* Work request
Collect every line in the records below that contains the word "computer".

* Extracted data
-=-=-
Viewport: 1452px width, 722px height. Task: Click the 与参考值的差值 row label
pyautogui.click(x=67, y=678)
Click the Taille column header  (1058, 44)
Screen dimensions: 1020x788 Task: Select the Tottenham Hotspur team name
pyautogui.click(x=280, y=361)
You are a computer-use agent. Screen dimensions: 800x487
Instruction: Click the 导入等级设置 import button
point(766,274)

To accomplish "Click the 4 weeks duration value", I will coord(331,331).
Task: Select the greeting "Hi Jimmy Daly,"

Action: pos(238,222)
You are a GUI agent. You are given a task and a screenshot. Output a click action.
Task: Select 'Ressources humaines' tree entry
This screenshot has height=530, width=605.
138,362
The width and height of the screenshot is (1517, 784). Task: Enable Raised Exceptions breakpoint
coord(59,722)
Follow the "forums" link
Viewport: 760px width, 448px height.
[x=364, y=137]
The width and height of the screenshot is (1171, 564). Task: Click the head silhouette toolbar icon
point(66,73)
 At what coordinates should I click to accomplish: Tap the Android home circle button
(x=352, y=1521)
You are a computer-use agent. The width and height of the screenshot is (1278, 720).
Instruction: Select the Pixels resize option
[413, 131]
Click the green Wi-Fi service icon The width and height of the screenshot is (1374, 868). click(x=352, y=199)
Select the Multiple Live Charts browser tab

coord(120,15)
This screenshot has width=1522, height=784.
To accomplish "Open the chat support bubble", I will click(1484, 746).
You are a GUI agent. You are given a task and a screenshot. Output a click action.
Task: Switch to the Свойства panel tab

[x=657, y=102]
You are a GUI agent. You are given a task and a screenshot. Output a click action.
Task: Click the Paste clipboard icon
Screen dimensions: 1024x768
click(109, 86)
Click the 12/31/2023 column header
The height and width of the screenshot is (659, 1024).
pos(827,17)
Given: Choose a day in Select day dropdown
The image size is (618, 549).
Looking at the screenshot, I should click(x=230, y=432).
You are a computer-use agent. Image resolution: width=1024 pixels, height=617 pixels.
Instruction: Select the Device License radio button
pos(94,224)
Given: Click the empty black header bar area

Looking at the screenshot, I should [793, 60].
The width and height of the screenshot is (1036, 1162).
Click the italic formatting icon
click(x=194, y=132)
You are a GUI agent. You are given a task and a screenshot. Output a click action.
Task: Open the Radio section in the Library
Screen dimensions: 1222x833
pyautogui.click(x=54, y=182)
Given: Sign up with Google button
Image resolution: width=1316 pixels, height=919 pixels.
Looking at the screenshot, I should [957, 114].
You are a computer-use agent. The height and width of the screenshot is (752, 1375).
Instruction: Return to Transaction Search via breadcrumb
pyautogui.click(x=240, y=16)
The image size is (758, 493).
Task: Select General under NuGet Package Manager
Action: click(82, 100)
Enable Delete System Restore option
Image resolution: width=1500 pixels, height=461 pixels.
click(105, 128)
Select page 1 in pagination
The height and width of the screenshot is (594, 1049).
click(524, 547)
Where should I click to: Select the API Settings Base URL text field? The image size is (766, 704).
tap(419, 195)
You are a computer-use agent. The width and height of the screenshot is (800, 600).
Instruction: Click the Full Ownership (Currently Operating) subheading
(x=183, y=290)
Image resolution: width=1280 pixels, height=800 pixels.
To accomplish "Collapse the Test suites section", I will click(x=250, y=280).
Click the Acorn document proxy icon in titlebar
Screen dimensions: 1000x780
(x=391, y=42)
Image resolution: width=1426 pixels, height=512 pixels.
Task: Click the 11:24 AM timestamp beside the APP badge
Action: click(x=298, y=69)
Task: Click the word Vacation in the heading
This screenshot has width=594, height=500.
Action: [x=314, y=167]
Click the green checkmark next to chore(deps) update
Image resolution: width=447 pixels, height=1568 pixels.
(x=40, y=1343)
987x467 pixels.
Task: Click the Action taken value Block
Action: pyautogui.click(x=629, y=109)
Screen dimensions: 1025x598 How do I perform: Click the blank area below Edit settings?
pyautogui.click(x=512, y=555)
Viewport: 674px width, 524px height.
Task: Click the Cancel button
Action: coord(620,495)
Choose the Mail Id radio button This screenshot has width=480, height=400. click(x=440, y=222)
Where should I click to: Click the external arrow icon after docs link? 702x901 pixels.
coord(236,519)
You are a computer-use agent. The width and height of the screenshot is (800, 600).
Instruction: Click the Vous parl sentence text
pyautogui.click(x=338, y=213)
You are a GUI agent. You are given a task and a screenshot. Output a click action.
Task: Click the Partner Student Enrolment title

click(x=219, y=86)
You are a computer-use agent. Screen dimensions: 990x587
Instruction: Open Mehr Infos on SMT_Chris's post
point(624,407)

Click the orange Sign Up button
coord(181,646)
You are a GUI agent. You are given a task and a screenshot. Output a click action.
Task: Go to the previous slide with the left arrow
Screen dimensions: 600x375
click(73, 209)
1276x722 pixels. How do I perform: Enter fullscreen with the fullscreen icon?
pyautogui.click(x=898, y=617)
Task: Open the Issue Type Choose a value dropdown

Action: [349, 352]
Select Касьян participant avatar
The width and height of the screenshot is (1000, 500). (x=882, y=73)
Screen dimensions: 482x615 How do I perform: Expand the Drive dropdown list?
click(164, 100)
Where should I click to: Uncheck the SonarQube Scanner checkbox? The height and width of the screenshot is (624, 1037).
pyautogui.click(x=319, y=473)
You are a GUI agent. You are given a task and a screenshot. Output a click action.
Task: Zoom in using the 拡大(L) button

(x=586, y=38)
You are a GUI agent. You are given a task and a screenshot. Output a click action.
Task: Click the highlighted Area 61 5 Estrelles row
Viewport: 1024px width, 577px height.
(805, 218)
-=-=-
* Answer to this problem
You are a computer-use agent. Screen dimensions: 800x487
You are a computer-use agent. The width and height of the screenshot is (1278, 720).
You are a computer-use agent. Image resolution: width=1024 pixels, height=617 pixels.
You are a computer-use agent. The height and width of the screenshot is (752, 1375).
You are a computer-use agent. The width and height of the screenshot is (800, 600).
You are a computer-use agent. The width and height of the screenshot is (800, 600).
You are a computer-use agent. Screen dimensions: 990x587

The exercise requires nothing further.